Вспомни, какие раньше были жесткие стандарты:  могли уволить за грубую фактическую ошибку. Сейчас очень поверхностно всё. Да, есть талантливые интервью, у которых миллионы просмотров. Люблю Собчак, но маты!.. Я не ханжа, сам могу иногда ввернуть крепкое слово. Но это в приватной беседе. А когда маты вставляют где надо и где не надо… Свобода слова — это не свобода материться и писать всё что придумал, но чего не было на самом деле. И зачастую молчать о том, что происходит.

 

«Когда‑то коммунисты не хотели меня принимать в союз журналистов. Вступился Альберт Кривченко, он тогда был корреспондентом ТАСС. Спросил: «У вас есть претензии к Сергею Логвинову как к журналисту?». Ответили: «Нет». «Так вы же его не в партию принимаете», — возмутился Кривченко. Его голос был решающим. Объективный политик. Когда Альберт Аркадьевич стал губернатором Амурской области, я был его пресс-секретарем».

— Ты не молчишь?

— Стараюсь. У меня шахтерский бунтарский характер. Я вспыльчивый, но отходчивый. Кто‑то в Благовещенске смотрит на меня открыв рот, а кого‑то я раздражаю: хочет пройти мимо и плюнуть в спину. Знаю это. Да, я не простой, иногда таким идиотом бываю. Но я не евро, чтобы всем нравиться. Я есть я. Какую бы программу ни делал, я проникаюсь душой ко всем героям. Поэтому и программы получаются такие, хоть полотенце выжимай.

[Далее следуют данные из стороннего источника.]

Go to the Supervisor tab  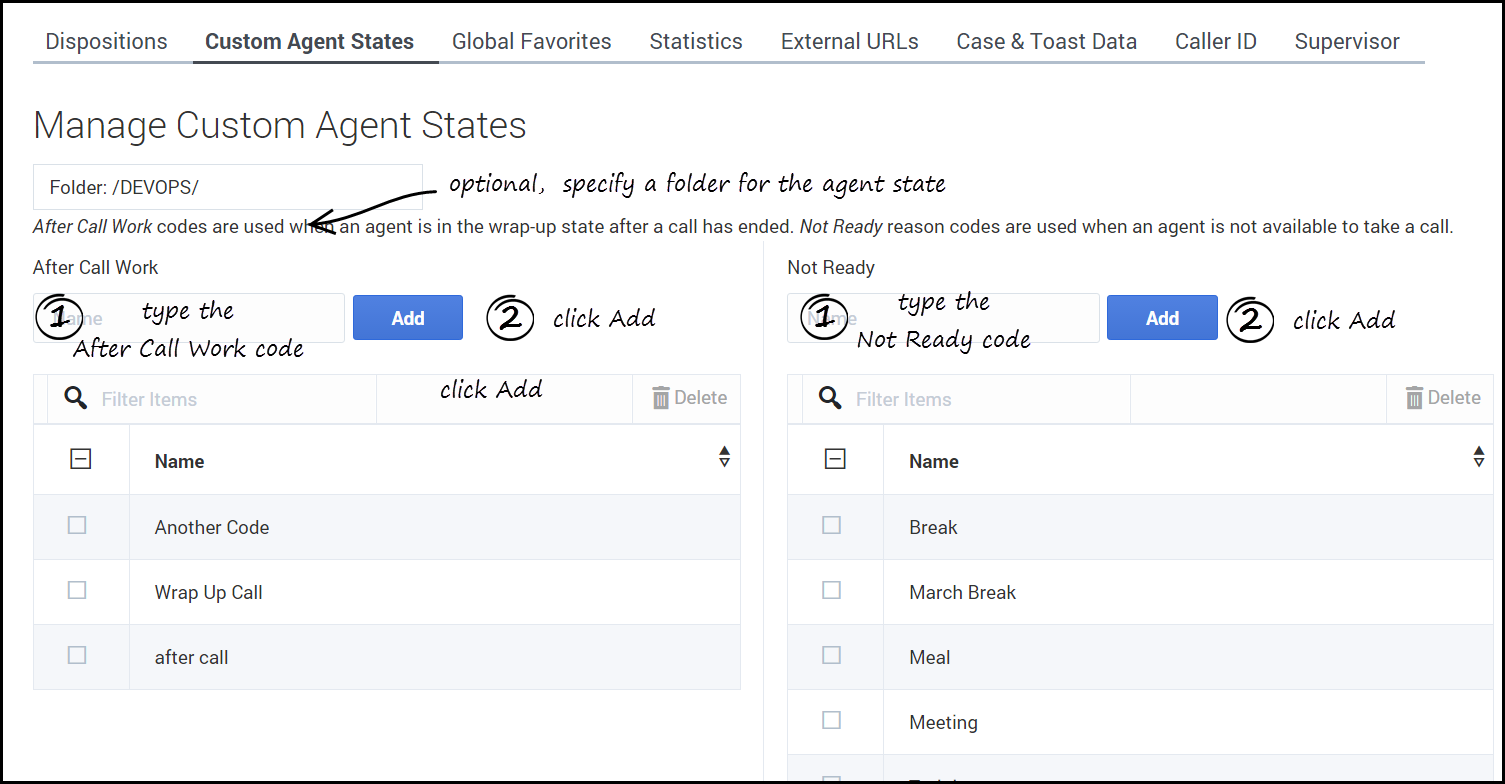(x=1346, y=42)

— Для меня самый эмоциональный из всех твоих проектов — это «Верить и жить», где героинями стали амурчанки с диагнозом «онкология».

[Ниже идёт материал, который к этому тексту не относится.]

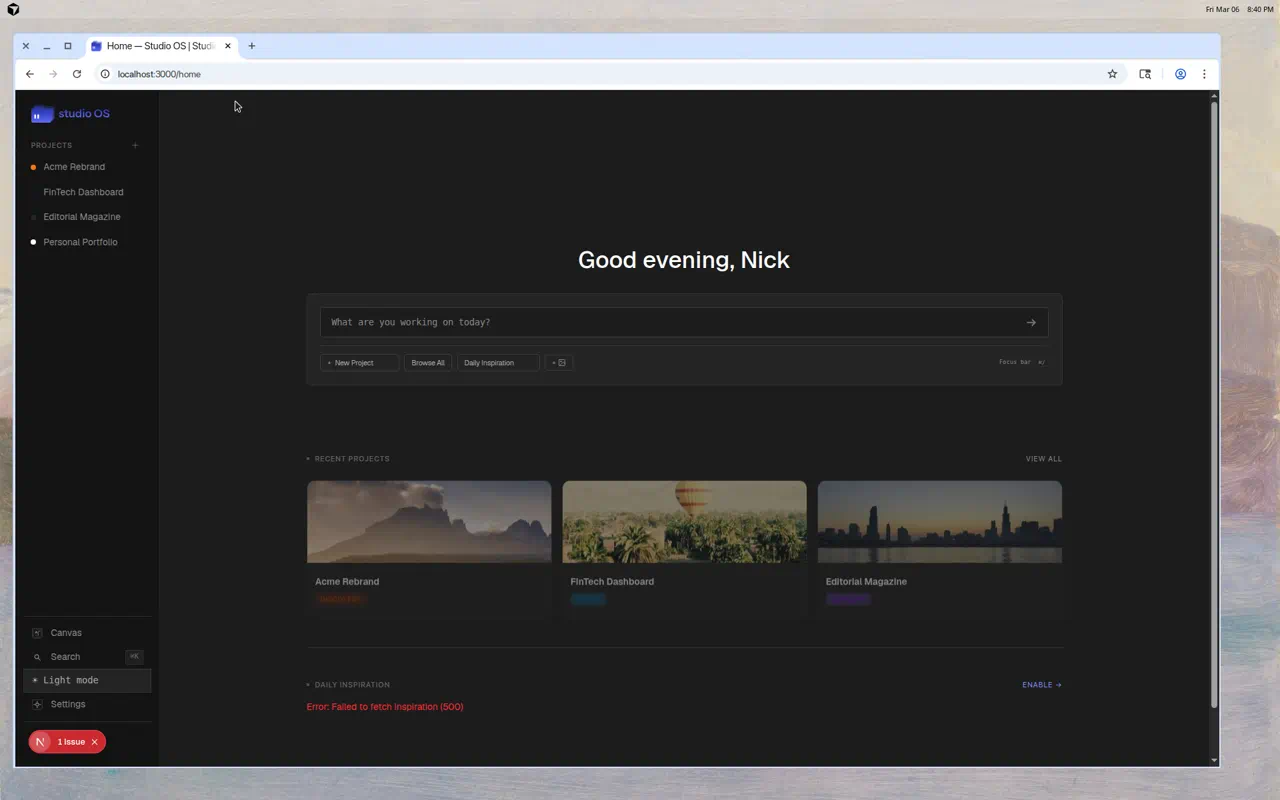Screen dimensions: 1280x800
Task: Select the FinTech Dashboard project
Action: coord(83,192)
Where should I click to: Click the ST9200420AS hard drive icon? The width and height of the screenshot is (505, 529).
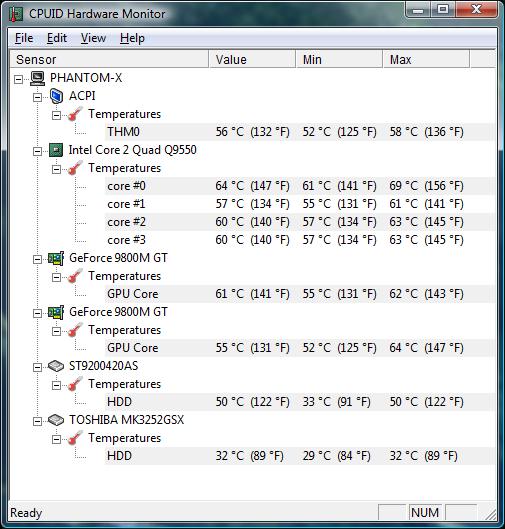click(56, 366)
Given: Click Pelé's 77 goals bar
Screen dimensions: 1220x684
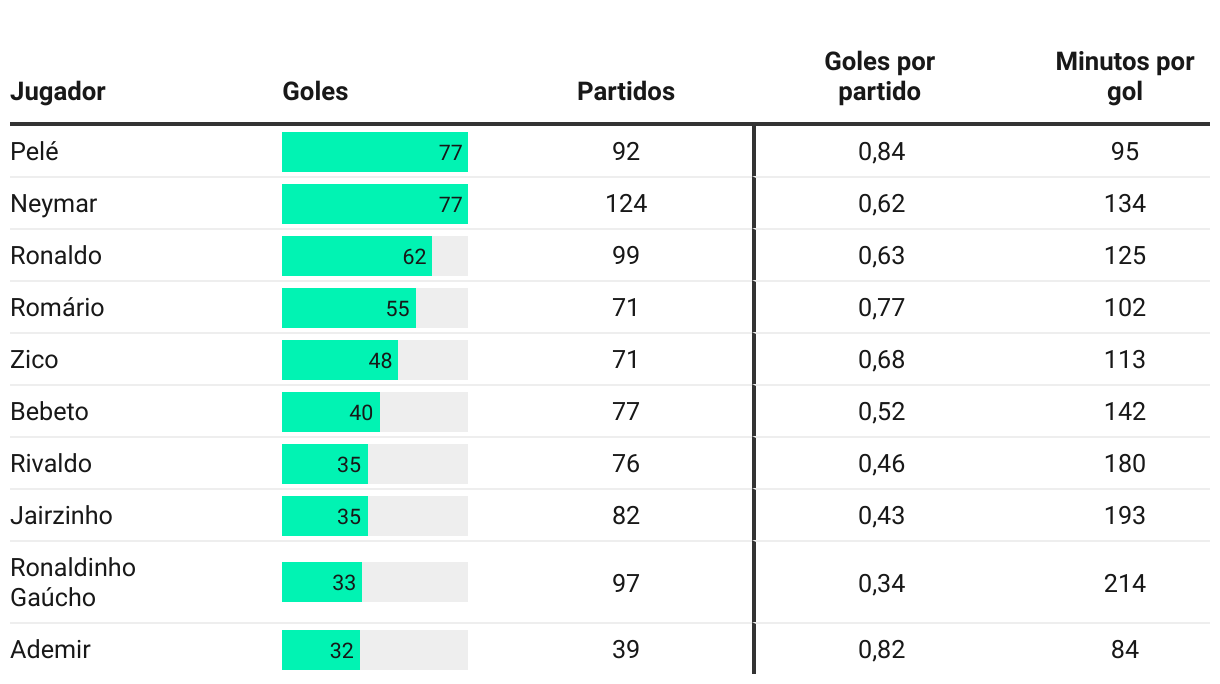Looking at the screenshot, I should [374, 152].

— И для меня тоже. Что все мои героини пережили и еще продолжают переживать, не передать словами… Одна женщина, бедная, лечится-лечится, и опять метастазы. Наш онкодиспансер от нее уже отказался. И она вынуждена ездить в Биробиджане лечиться, потому что там другое отношение. Не знаю, сколько ей бог еще отмерил, и боюсь однажды услышать звонок… Но — это сильные женщины. Они дают пример другим — тем, кто узнав о диагнозе впадают в депрессию. А тут раскисать нельзя. Надо продолжать верить врачам, верить в исцеление и продолжать жить. Учусь у них этому. Мы так сдружились, по сей день поддерживаем отношения. Хотели продолжение сделать, но «Альфа-канал» приказал долго жить… Дай бог им всем здоровья.